9 Kasım 2016 Çarşamba
teşbihte hata olmaz;
bu kıyısızlık, beni çok iyi bir yüzücü haline getirdi. iyi bir yüzücü olmanın bir boka yaramadığı derinlikteyim. boğulmamış olmak hayatta kalmaya yetmiyor. yardım çağrısı istemek de nafile. derinlik sarhoşuyum ama her şeyi net hatırlıyorum.

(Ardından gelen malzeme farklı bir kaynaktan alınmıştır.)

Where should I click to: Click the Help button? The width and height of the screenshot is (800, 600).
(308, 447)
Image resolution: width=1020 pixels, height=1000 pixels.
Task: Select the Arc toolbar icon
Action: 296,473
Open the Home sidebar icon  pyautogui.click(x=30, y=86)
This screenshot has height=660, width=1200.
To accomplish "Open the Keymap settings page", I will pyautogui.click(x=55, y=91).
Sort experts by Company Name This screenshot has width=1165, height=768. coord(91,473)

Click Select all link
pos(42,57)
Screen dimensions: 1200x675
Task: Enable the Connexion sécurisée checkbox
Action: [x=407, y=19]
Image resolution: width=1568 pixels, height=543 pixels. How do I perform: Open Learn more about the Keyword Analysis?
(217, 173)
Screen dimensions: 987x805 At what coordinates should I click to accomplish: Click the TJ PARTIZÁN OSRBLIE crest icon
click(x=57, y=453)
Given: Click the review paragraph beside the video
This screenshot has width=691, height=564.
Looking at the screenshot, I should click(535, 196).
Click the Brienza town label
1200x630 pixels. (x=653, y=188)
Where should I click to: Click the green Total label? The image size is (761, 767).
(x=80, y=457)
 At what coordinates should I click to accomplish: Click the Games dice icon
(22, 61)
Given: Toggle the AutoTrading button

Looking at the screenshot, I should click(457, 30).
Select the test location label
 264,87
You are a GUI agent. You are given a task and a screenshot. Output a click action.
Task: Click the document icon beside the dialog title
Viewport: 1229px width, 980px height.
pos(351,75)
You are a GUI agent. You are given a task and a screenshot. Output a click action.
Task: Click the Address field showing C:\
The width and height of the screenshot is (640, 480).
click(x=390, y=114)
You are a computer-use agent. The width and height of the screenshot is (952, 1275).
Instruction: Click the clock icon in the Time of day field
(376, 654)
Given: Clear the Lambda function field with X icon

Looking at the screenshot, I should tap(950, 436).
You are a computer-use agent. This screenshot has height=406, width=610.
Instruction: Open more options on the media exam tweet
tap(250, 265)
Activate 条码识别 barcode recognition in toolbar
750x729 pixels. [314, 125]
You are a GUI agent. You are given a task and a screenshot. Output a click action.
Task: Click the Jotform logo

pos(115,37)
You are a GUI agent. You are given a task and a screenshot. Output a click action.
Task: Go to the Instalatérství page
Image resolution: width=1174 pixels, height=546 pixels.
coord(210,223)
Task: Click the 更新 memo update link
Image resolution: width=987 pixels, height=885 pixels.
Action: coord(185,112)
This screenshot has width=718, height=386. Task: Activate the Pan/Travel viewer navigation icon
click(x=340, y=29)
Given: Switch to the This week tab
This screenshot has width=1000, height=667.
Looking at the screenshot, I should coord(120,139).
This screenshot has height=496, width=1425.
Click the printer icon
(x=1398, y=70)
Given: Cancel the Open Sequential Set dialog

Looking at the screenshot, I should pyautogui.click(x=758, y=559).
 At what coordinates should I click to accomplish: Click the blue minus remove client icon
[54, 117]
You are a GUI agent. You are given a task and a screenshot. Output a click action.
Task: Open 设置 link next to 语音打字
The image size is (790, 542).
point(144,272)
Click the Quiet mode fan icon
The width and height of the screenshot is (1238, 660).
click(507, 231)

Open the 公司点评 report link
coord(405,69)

çaresizlikten duvarları yumrukladığım gecelerde güçlendi bileklerim. ışıksız sokaklarda yürümek zorunda kaldığım gecelerde öğrendim karanlıktan korkmamayı. cesaret; korkuya rağmen'liktir. bunu da korkudan bacaklarım titrerken gülümsemek zorunda kaldığım anlarda öğrendim. cesaret, asla korkmamak değildi. korkularının üzerine gidebilmekti, titreyen diz kapaklarına rağmen o karanlık yolu yürümekti, o ateşin üstüne gitmekti sıcaktan gözbebeklerin sızlarken. öyle yaptım. beni yalnız bıraktılar, tekmelediler, çelme taktılar, düşürdüler bile isteye. sırtımda en yakınlarımın ayak izlerini taşıdım yıllarca. tek başıma dolaşmak zorunda kaldım bu sokakları. bütün felaketleri bir başıma sırtladım. kimseye anlatamadığım acılarımı göz kapaklarımdan yanaklarıma akıttım geceler boyu. yumruklarımı sıkmayı böyle gecelerde öğrendim. kimseye ihtiyacım yoktu. kimseye ihtiyaç duymamayı, sevinçlerimi aynadan kendimle paylaşırken öğrendim. bana gidecek hiçbir yer bırakmadılar. sevecek hiç kimse kalmadı etrafımda. güvenin esamesi bile yoktu.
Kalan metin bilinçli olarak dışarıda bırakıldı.